Question clé, à l’heure où les assurés s’inquiètent d’une possible baisse du taux de conversion qui rognerait leurs futures rentes de vieillesse. Tandis que les institutions de prévoyance, confrontées aux rendements très bas des obligations, à la baisse récente des marchés boursiers, à la force du franc et aux intérêts négatifs sur les liquidités, ne peuvent que regretter les heureuses années 1980 et 1990 où le rendement de la fortune était le principal pourvoyeur des rentes.

Sur fond de concentration du 2e pilier, «les institutions de prévoyance sont de plus en plus grandes», constate Dominique Favre, directeur de l’Autorité de surveillance LPP et des fondations de Suisse occidentale. Une taille accrue leur permettant de répondre plus aisément à «la demande de flexibilité» de leurs assurés.

«Il me semble que l’attente première d’un assuré, c’est la sécurité, avant la flexibilité ou de meilleures prestations», affirme Vincent Duc, directeur d’Actuaires & Associés. D’où sa constatation que «les attentes des assurés et la solidité des caisses de pension vont dans le même sens». Reste que ce même expert concède volontiers que l’intérêt individuel prime souvent pour chaque assuré sur «l’intérêt collectif à la solidarité». 

A la recherche du rendement perdu

Face aux attentes multiples des assurés, les institutions de prévoyance ont avant tout pour objectif de servir les rentes promises et donc de gérer au mieux les risques auxquels elles sont confrontées. «On considère généralement que le risque le plus important est le risque financier», rappelle Jean-Marc Wanner.

Or, ce risque semble prendre de l’ampleur. Et cela, alors même que la part obligataire des portefeuilles – qui «servait de coussin amortisseur aux chocs intervenant sur les marchés boursiers», comme le souligne Jean-Paul Jeckelmann, responsable de la politique de placement de la Banque Bonhôte – ne semble plus en mesure de jouer ce rôle sécurisant à l’heure des taux d’intérêt réels nuls, voire négatifs sur certaines obligations gouvernementales. Et ce spécialiste d’insister: «Le niveau actuel des taux d’intérêt représente un risque majeur pour les caisses de pension ces dix prochaines années.» 

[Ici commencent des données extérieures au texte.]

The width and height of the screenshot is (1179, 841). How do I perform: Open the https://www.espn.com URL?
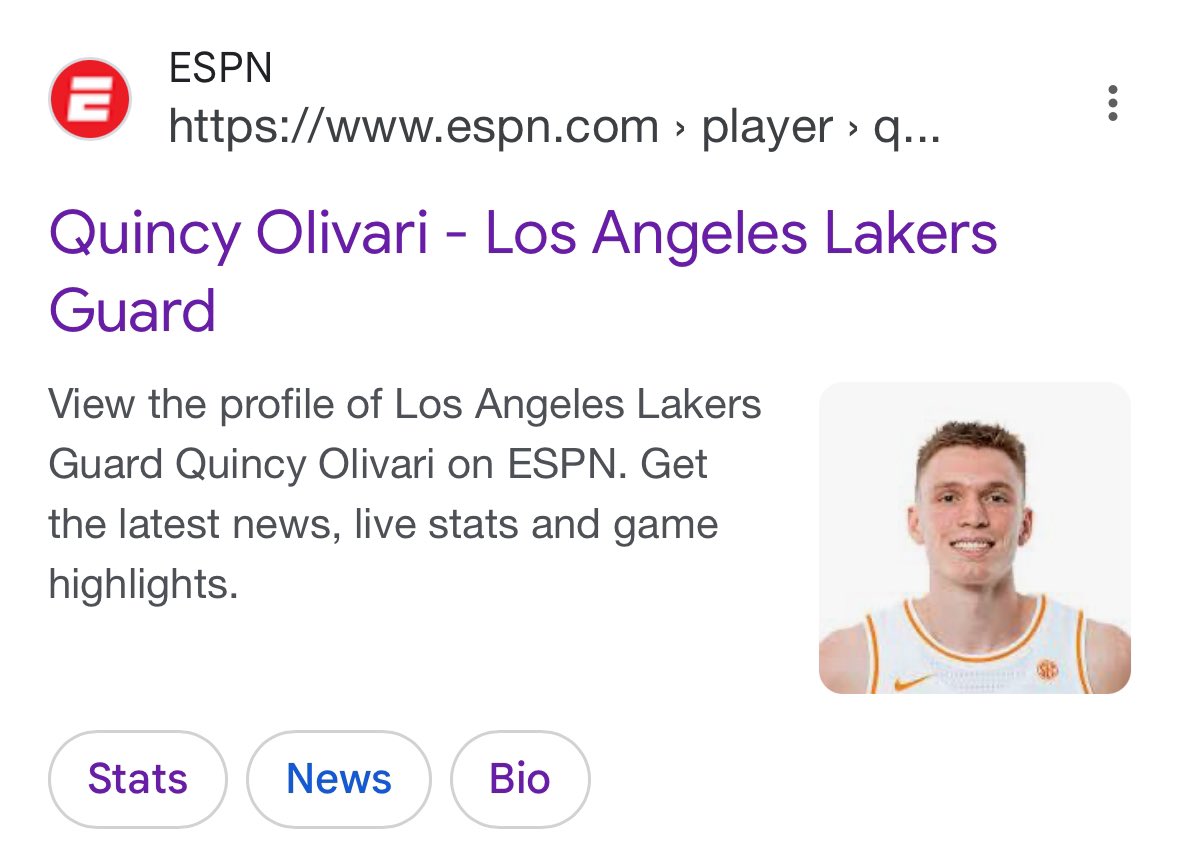click(x=413, y=127)
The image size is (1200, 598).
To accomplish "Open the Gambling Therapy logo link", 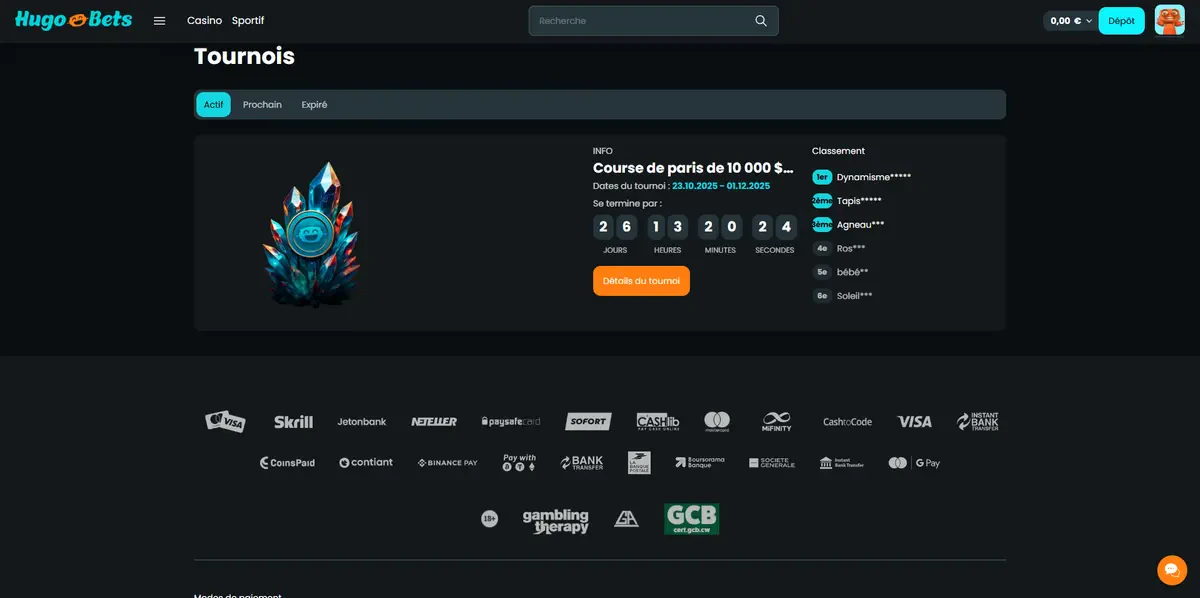I will pyautogui.click(x=556, y=521).
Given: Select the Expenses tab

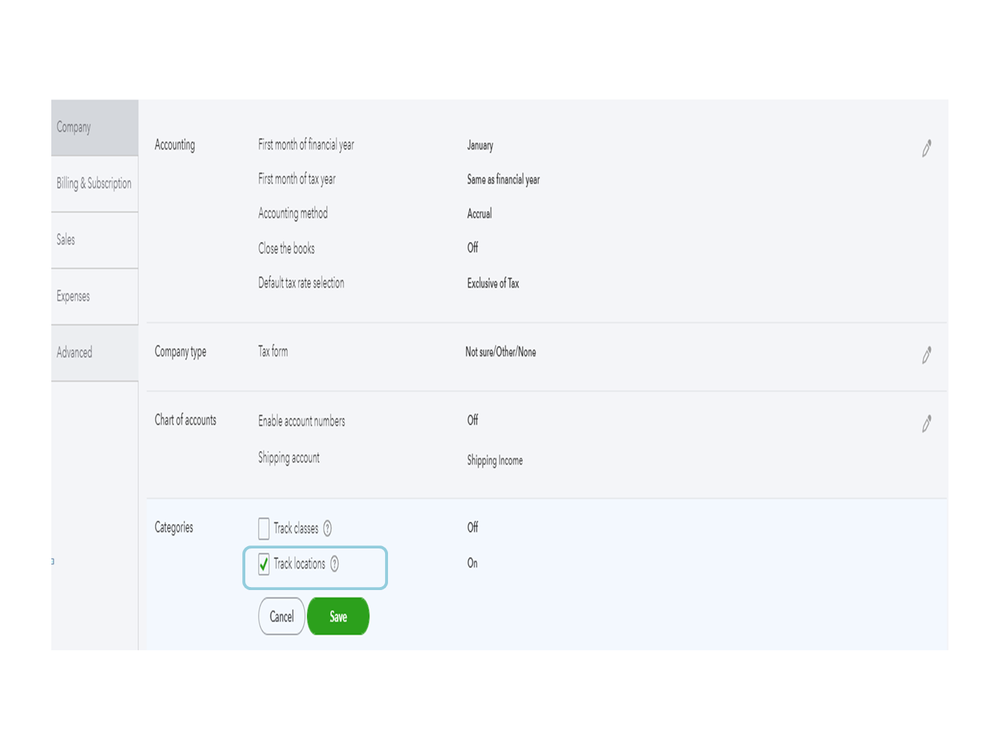Looking at the screenshot, I should coord(94,297).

Dans un contexte aussi morose pour les rendements espérés, la tentation est grande de baisser fortement le taux de conversion. Sauf qu’en agissant ainsi, les institutions de prévoyance se créent un nouveau risque: celui de la perte de confiance des assurés qui opteraient pour le retrait en capital plutôt que la rente, jugeant trop conservatrices les projections faites par les experts tant sur les rendements que sur «le taux de conversion idéal à 65 ans».

Ledit taux, ironise un brin Vincent Duc, «se situe quelque part entre 4,5 et 6,5%. La fourchette peut sembler large, mais elle s’explique par le rendement qu’il sera possible ou pas de réaliser.» D’où l’impératif, pour les institutions de prévoyance, «de réapprendre à penser à long terme», plaide Jean-Paul Jeckelmann.

Caisses de pension et assurés ont tout intérêt à redécouvrir que réconcilier le besoin de solidité à long terme de l’institution de prévoyance et les attentes de ses assurés est le meilleur moyen de conserver la confiance dans le 2e pilier, voire de préserver son avenir. 

Car si les caisses de pension ne présentent, somme toute, chaque année à leurs membres «que des projections de rente basées sur des hypothèses, comme le souligne Jean-Marc Wanner, il est de la responsabilité des experts de ne pas se montrer pessimistes sans preuve».